---------- Listed records ----------

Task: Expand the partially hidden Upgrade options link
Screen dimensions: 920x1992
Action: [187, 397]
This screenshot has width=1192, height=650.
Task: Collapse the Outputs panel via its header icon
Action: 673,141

----------

▶ What the task asks
Exact reproduction of the listing above is required.

▶ Task response
Task: Expand the partially hidden Upgrade options link
Screen dimensions: 920x1992
Action: [187, 397]
This screenshot has width=1192, height=650.
Task: Collapse the Outputs panel via its header icon
Action: 673,141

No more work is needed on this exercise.